#### [Stored records]
——————
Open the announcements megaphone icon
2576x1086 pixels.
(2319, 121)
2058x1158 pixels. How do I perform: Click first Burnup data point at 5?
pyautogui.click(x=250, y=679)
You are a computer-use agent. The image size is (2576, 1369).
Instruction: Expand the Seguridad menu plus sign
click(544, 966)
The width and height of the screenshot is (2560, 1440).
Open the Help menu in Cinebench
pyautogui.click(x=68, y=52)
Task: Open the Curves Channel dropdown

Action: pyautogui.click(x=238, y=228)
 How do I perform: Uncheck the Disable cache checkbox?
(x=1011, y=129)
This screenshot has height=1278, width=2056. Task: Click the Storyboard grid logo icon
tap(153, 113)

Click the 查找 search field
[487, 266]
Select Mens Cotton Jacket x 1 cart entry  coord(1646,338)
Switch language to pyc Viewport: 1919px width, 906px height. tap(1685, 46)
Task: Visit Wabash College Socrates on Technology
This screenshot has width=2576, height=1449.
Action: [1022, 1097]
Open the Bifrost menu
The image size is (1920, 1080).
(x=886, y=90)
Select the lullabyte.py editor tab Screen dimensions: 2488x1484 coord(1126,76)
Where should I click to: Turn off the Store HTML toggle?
——————
Lines from the one with "Click the 查找 search field" through the last line above must be printed exactly; no other line is to appear.

#### [REPLY]
Click the 查找 search field
[487, 266]
Select Mens Cotton Jacket x 1 cart entry  coord(1646,338)
Switch language to pyc Viewport: 1919px width, 906px height. tap(1685, 46)
Task: Visit Wabash College Socrates on Technology
This screenshot has width=2576, height=1449.
Action: [1022, 1097]
Open the Bifrost menu
The image size is (1920, 1080).
(x=886, y=90)
Select the lullabyte.py editor tab Screen dimensions: 2488x1484 coord(1126,76)
Where should I click to: Turn off the Store HTML toggle?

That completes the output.